A fine tension throbbed from his palms to her face, and the swirling energy threatened to surround and blind her. Just like when he had held her face back on the beach just—God, had it been only 24 hours ago? She felt a lifetime older. And weaker, as she again felt the boundaries between them begin to blur. Her heartbeat thumped in her throat as Jared lea
ned closer, hesitated, then closed the rest of the distance between them, his eyes never leaving hers.
This time, she was sure the warm, firm lips on hers were real, and hot as the sea wind in summer. She ran her fingers along his jaw, then skimmed them into his hair where they closed on a thick handful and pulled him deeper into the kiss. She heard his breath catch, then he closed his eyes as his arms closed around her. As her legs parted willingly to accommodate him, some portion of her rapidly fogging brain tried to remind her the man she held was spirit, not flesh. But her thighs felt heat. Her tongue, tangling with his, promised her that whatever he was, he was perfectly made for her.

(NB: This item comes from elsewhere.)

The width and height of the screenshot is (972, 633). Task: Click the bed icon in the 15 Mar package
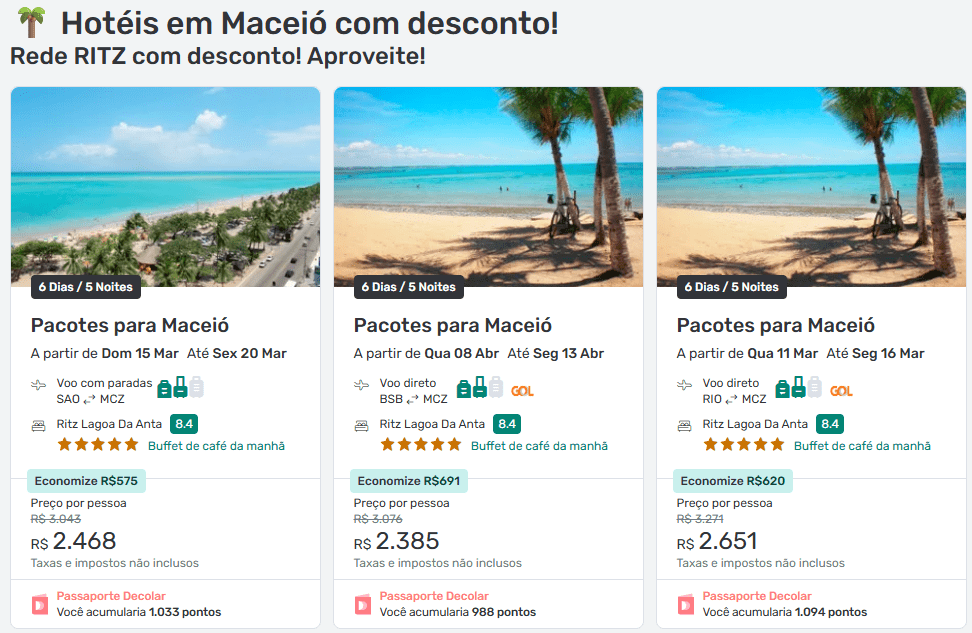[39, 424]
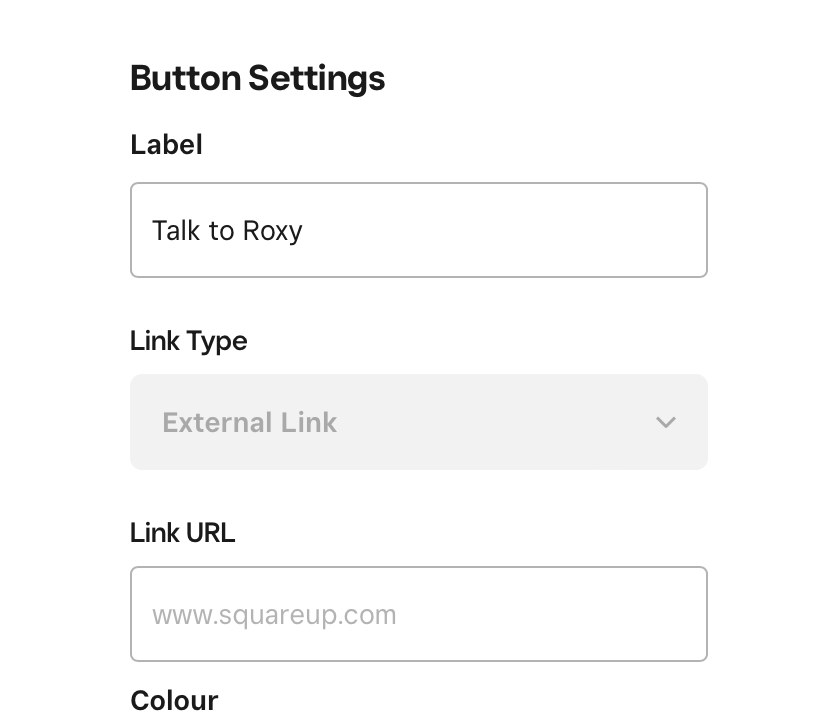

She gasped and tore her mouth from his, struggling for breath. Their foreheads rested against each other, as if afraid that all balance would be lost if they broke contact. His ragged breath warmed her face as he let his fingertips trace her jawline. Desperate for another taste of him, she angled her head and swayed toward him.
“Stay here,” he commanded hoarsely, the emotions of the last hour combining with passion to roughen his voice. “You’ve torn yourself open again.” And with that, he peeled himself away and almost ran from the room.
Still panting, a fine sheen of sweat cooling on her forehead, she groaned and collapsed backward onto the bed. “Oh, God, what am I doing?” Where were the strange sensations she had felt the first time she had touched him? The sense of duality, of something or someone under siege? Now all she felt was this amazing charge of energy, of desire, the likes of which she’d never felt in her entire life.
It figured, the only time in her life she found true passion was with a ghost on his way to the afterlife. Hysterical laughter bubbled up in her throat, turning into a sob as Troy’s image came to her mind. What would her overprotective brother have said about this?
Oh, God. Troy. What would he say if he saw her now?
He would have said to let him go, to go on with her life. Just as he’d said when he’d left for his last assignment. Then, the words hadn’t penetrated through the haze of anger and pain. But now a flood of release washed through her body, icy at first, then cool and light as she went completely limp on the bed. Her quiet sobs blended with a steady flood of tears that drained from the corners of her eyes and into her hair.